▶ Work order
Output, word for word and without pictures, the lines from the one containing "Viewport: 550px width, 323px" through the final line of the listing below.

▶ Records for processing
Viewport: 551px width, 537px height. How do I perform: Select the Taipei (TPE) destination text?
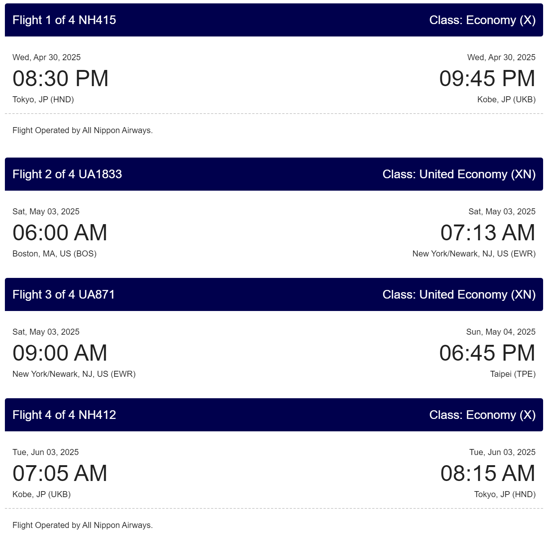[513, 374]
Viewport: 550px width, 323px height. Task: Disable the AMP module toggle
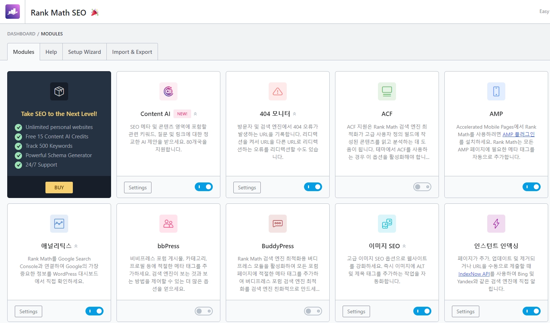point(532,187)
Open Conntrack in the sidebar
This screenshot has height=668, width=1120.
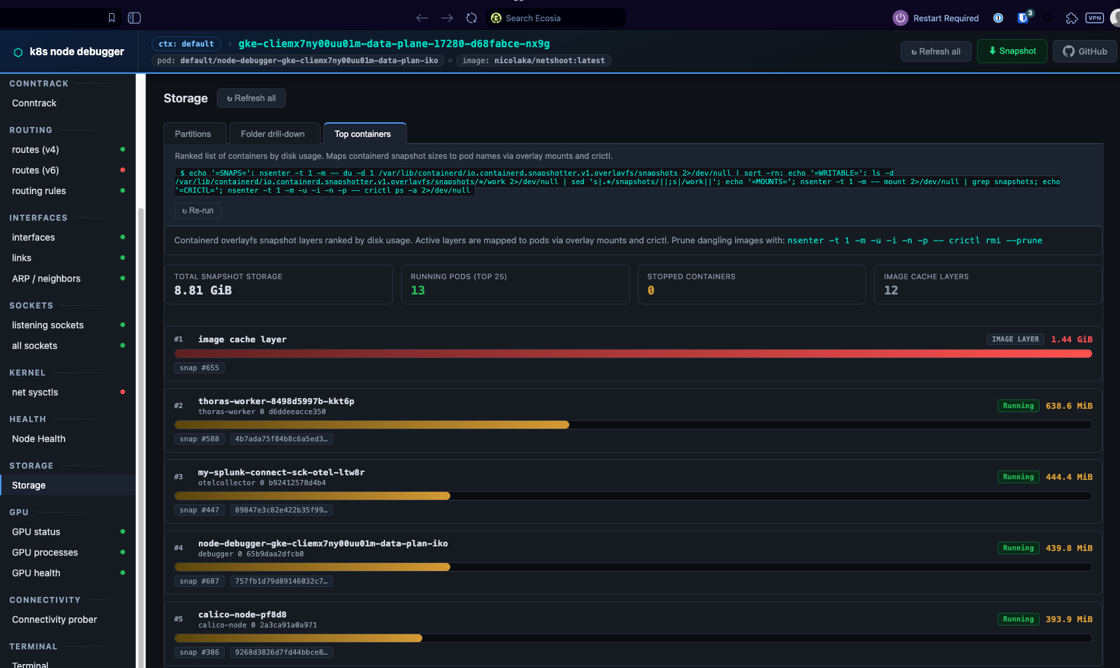tap(34, 103)
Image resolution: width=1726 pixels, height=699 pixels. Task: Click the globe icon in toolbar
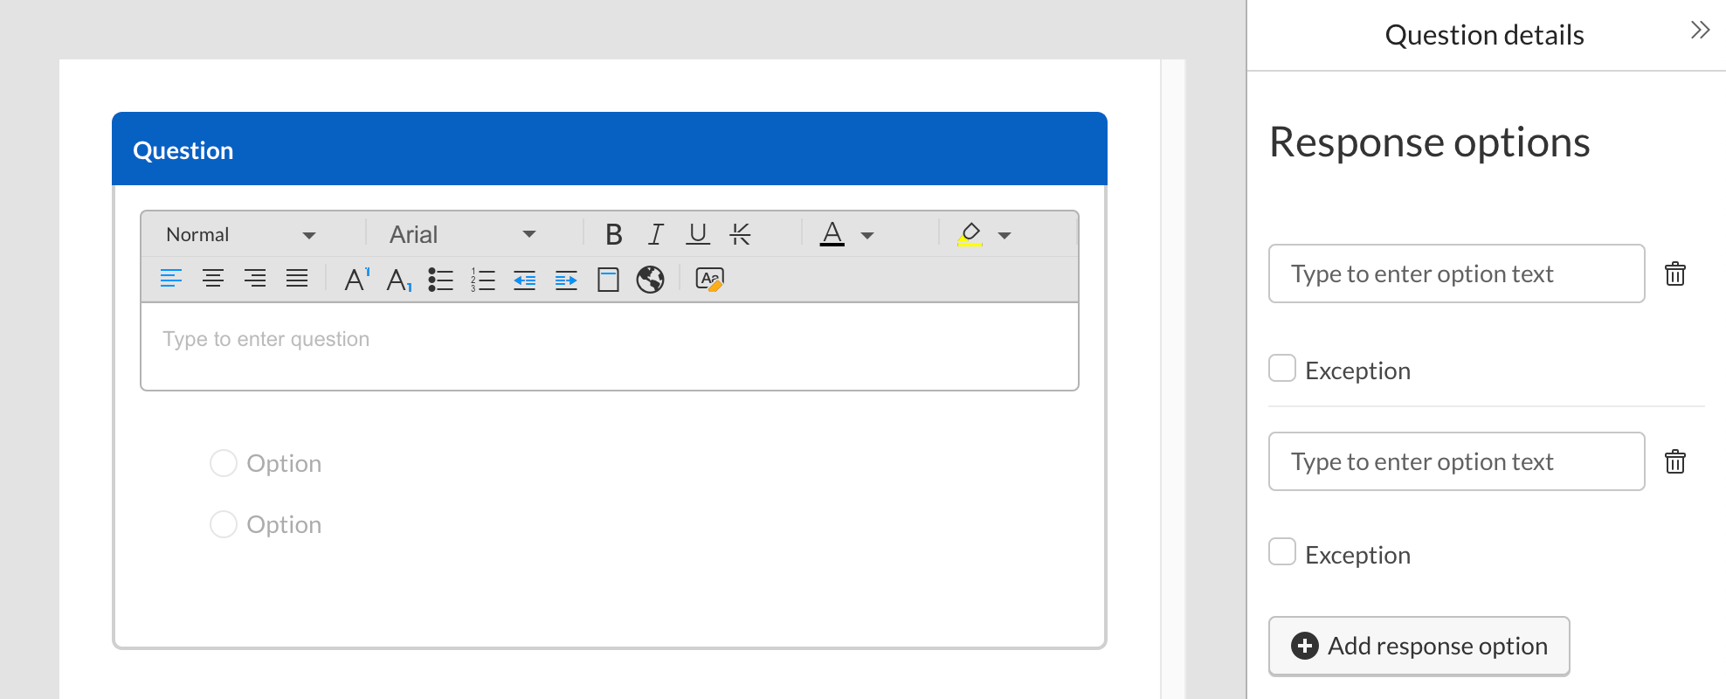[x=650, y=280]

▶ Answer below
Viewport: 550px width, 323px height. Task: Disable the AMP module toggle
point(532,187)
Open Conntrack in the sidebar
This screenshot has height=668, width=1120.
tap(34, 103)
Image resolution: width=1726 pixels, height=699 pixels. Task: Click the globe icon in toolbar
[x=650, y=280]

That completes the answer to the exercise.